Accommodation is not as affordable as one might think. Availability notices are scattered randomly across print and digital media. You may find one or two rooms available for rent in listings, maybe a legitimate ad tucked under a bunch of scam listings on Craigslist, or reach out to an underfunded and overworked nonprofit to help you find and get a call back days in advance. the way you are. ” re is about to be evicted. Most of us have to search on Facebook, use online listing services that don’t get updated frequently, or surf the couch.

What can a person do?

These problems have been here all along, but they are now exacerbated by this famous property boom and pandemic. Landlords are eager to evict people who haven’t paid their rent, real estate agents are eager to sell properties, and jobs are eager to hire people without raising their wages. Banks are ruthless – they had their greedy hands all along while we all suffered together, waiting for us to squeeze blood out of stone, and there seems to be no oversight to prevent banks and mortgage companies from exploiting us from the top down.

I want to emphasize, from the tenant’s point of view, how cruel it is to evict people living in your newly acquired building. Where is your humanity? The people who rent your property are the reason you can live in your own home. The very nature of a landlord is to take the pay that your tenants take home. The least you can do is work with us to provide us with housing before you evict us.

One solution that I hesitate to point out is the cohabitation of several people from different families. It seems that living alone or with another roommate is no longer realistic for most people – having your own personal space becomes a luxury.

I wonder if we’ll see a boom in homes that are bought or rented by three or more people just to make ends meet. Will this be the beginning of a more connected life and stronger communities?

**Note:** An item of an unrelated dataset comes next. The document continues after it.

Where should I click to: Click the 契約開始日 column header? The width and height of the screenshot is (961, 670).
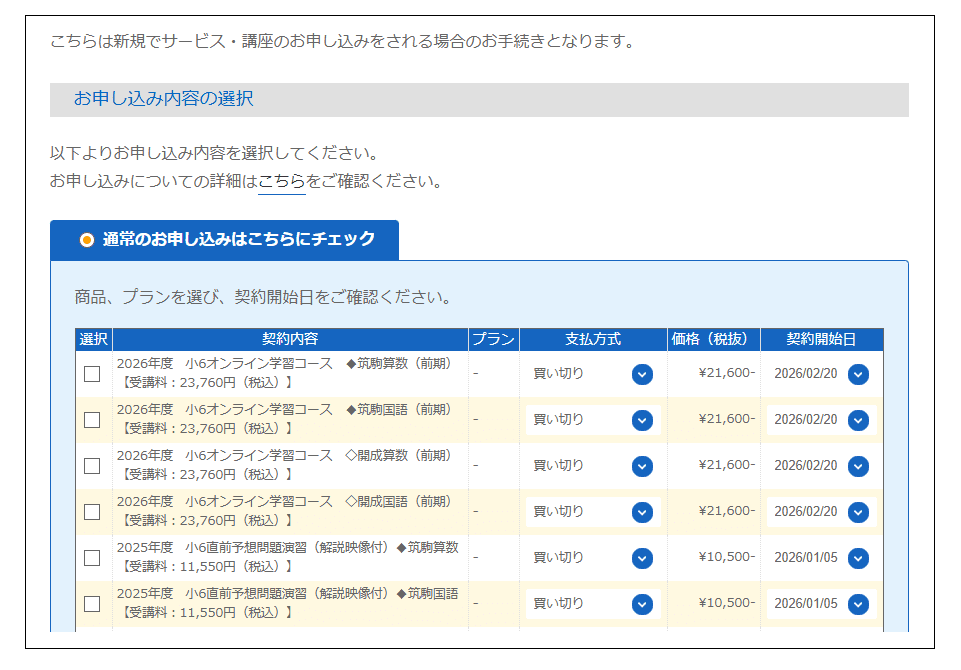pyautogui.click(x=821, y=339)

If I remain hopeful, I would say so.

A long hot summer awaits us, with a new type of pandemic looming on the horizon – homelessness. The sooner we can fight collectively to provide each other with shelter, instead of making a good deal and throwing people into the streets, the better.

It’s not going anywhere. We need to act to the best of our ability. At this stage, it is better to try any idea than nothing.

Dixfield-based Coral Howe works for a non-profit organization that provides Maine residents with housing, food, financial assistance and medical resources.